▶ PROBLEM DESCRIPTION:
Exactly the lines from the one containing "Viewport: 260px width, 179px height." through the final line of the data below, with pictures omitted, make up the answer.

[Saved data entries]

━━━━━━━━━━━━━━━━━━━━

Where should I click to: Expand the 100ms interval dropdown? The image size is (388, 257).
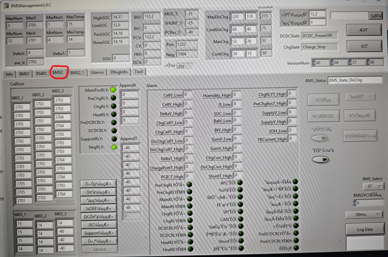click(x=364, y=214)
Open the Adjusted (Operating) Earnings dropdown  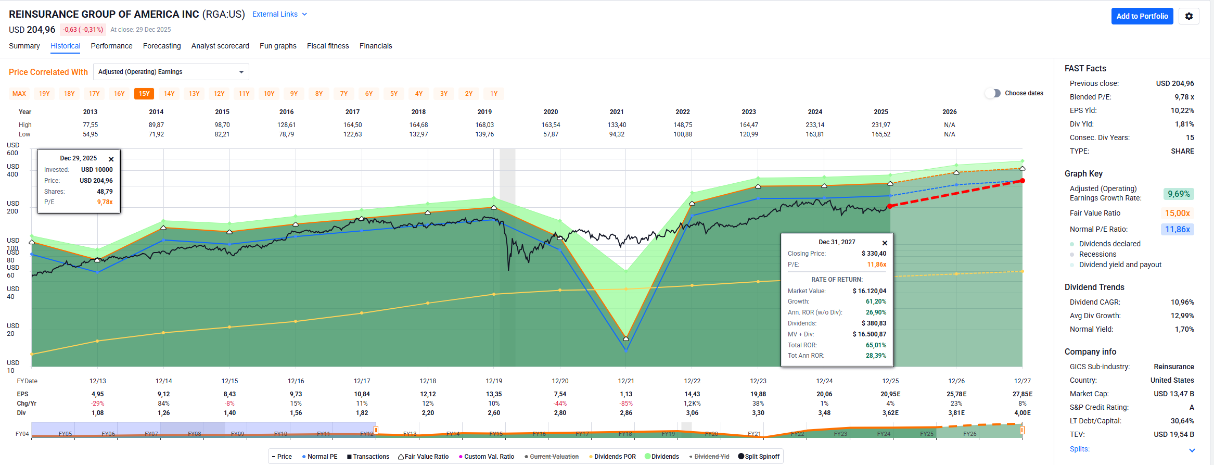click(171, 72)
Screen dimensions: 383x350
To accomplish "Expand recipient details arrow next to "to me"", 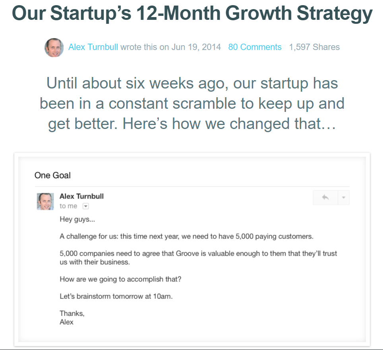I will click(x=85, y=206).
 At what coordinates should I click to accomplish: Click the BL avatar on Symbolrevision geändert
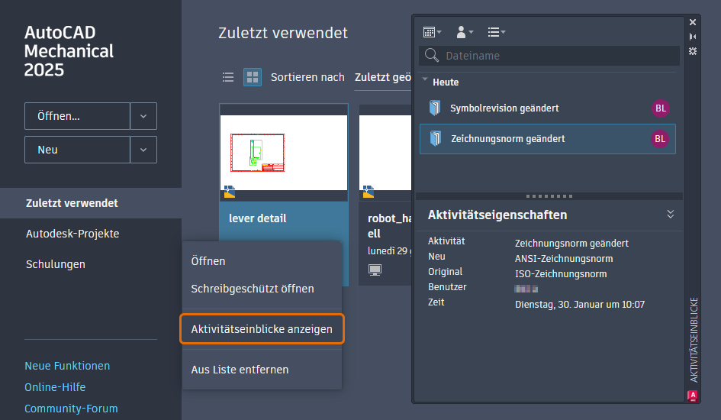pyautogui.click(x=660, y=108)
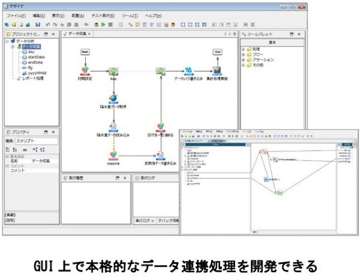The height and width of the screenshot is (276, 360).
Task: Select the 降水量データ取得 globe node
Action: (113, 99)

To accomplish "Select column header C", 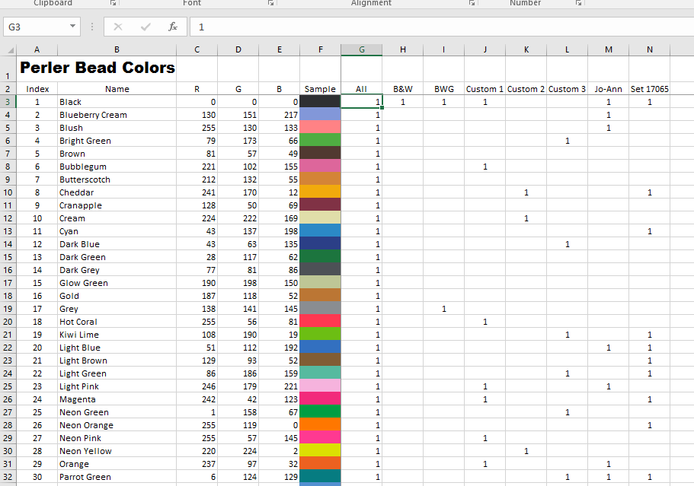I will (x=197, y=49).
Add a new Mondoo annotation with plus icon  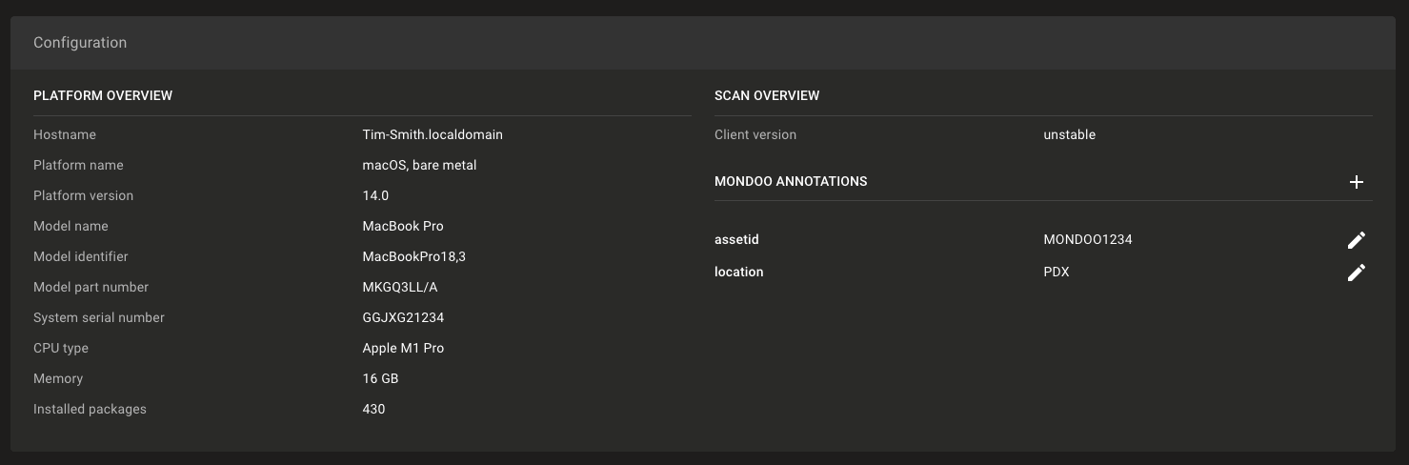(x=1357, y=182)
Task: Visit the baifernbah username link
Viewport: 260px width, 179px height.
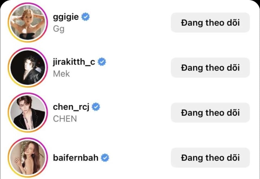Action: pos(76,158)
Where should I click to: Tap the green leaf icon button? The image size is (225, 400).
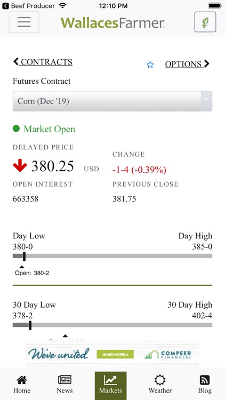coord(205,22)
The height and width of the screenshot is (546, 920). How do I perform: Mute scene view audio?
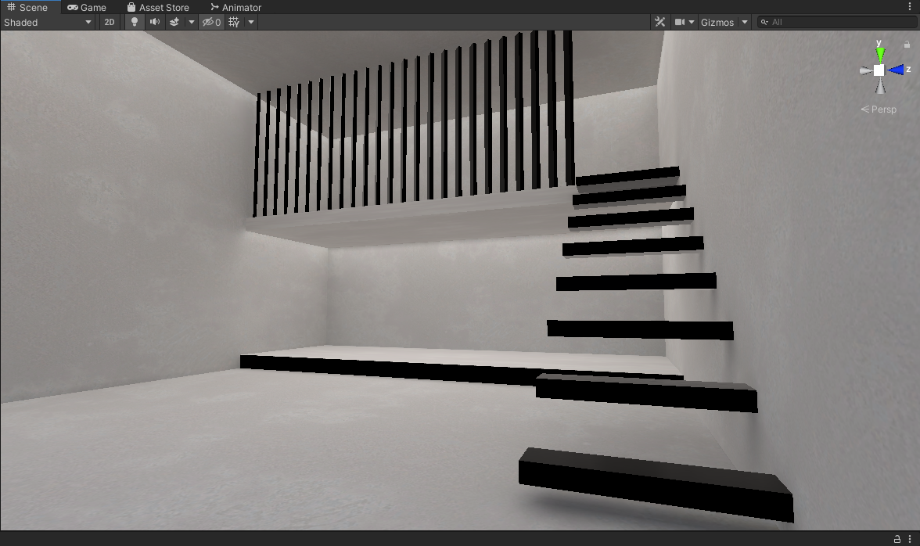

━━━━━━━━━━━━━━━━━━━━

▶ PROBLEM SOLUTION:
Viewport: 260px width, 179px height.
Action: pos(76,158)
Where should I click to: Tap the green leaf icon button? The image size is (225, 400).
coord(205,22)
The height and width of the screenshot is (546, 920). How do I perform: Mute scene view audio?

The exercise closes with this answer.